Beim 2. Fachkräftegipfel in Chemnitz zieht Sachsens Arbeitsminister eine Zwischenbilanz – und sieht mehr Fachkräftemangel voraus.

Lesedauer: 3 Minuten

Man sieht Josephin Rother und Natalie Lohs vom Institut Zefas auf einem Fachkräftegipfel
Was gehört zur internationalen Anwerbung? Auf dem Fachkräftegipfel sammeln Josephin Rother und Natalie Lohs vom Institut Zefas Ideen. © SZ/Georg Moeritz

Von Georg Moeritz

Chemnitz. Der Wettbewerb um ausländische Fachkräfte nimmt zu: Beim 2. Fachkräftegipfel in Chemnitz steht Thomas Tamme aus Görlitz an einem kleinen Messestand und wirbt für seinen Landkreis, der ihn als Unternehmenslotsen beschäftigt: Der Kreis Görlitz biete viel Fläche, kulturelle Möglichkeiten, Hochschule und Nähe zu Nachbarländern. Ein Welcome Center für ausländische Beschäftigte werde aufgebaut, sagt Tamme. Die Stadt Chemnitz hat ihres gerade in dieser Woche eröffnet und will dort Fachkräfte „direkt und persönlich rund um das Ankommen“ beraten.

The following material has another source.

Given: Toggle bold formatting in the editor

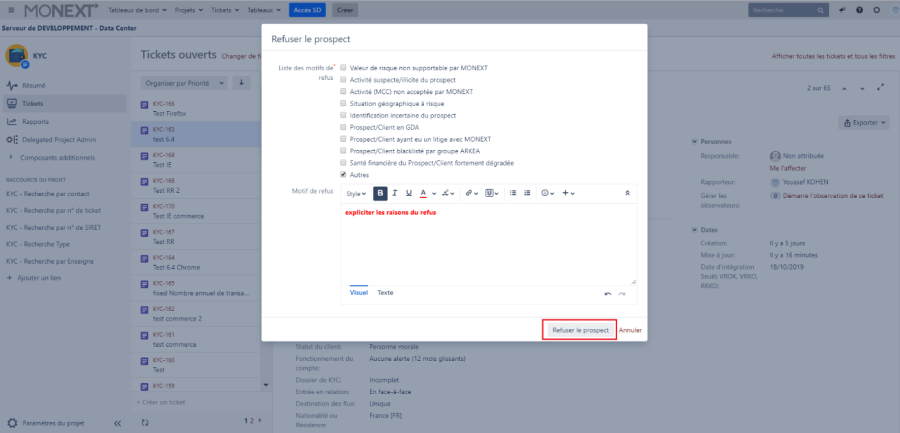Looking at the screenshot, I should [x=381, y=193].
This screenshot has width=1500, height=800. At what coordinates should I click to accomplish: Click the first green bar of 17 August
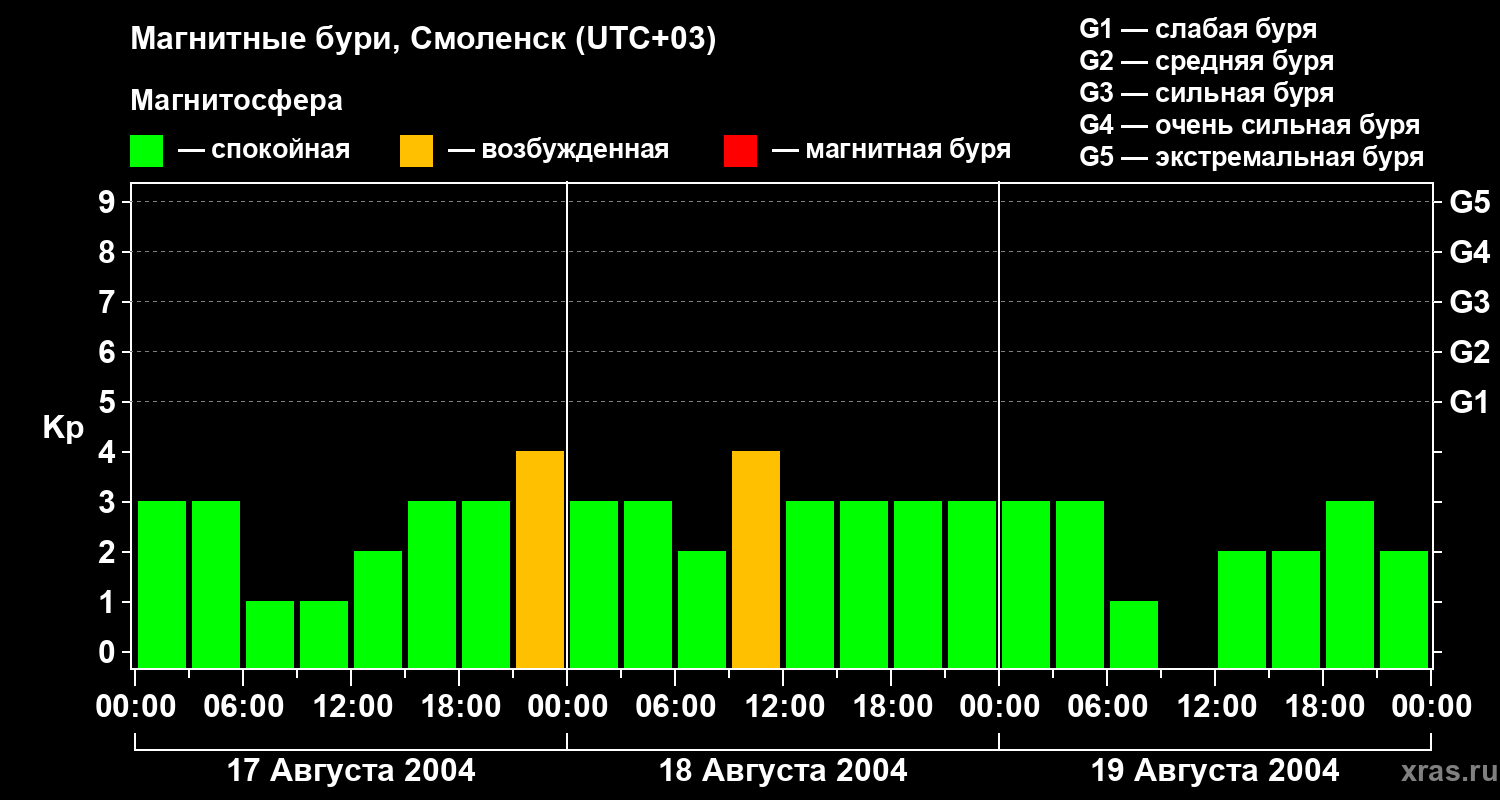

Die Hilfe ist nötig: Sachsens Wirtschafts- und Arbeitsminister Martin Dulig (SPD) zählt zwar viele Institutionen und Vereinbarungen auf, die Sachsen in den vergangenen Jahren zu diesem Zweck geschaffen hat. Doch Dulig sagt auch, dass der Arbeitskräftemangel erst beginnt: „Wir stehen am Anfang eines Problems.“ In den nächsten zehn Jahren gehen 366.000 Menschen in Sachsen in den Ruhestand, mehr als die Hälfte davon sind Frauen. Der Nachwuchs reicht nicht aus, sie zu ersetzen. Die Zahl der Erwerbstätigen ist laut Dulig im vergangenen Monat erneut gestiegen, um rund 6.400 auf mehr als 2,07 Millionen.

Sachsen verzeichnet im Ländervergleich die höchste Beschäftigungsquote: 66,9 Prozent der Einwohner zwischen 15 und 65 Jahren sind sozialversicherungspflichtig beschäftigt. Und zu dem Zuwachs trugen in letzter Zeit vor allem ausländische Beschäftigte bei. Inzwischen sind acht Prozent der Beschäftigten in Sachsen ausländische Staatsangehörige, allen voran Polen und Tschechen. Noch im Jahr 2013 waren es nur 1,8 Prozent.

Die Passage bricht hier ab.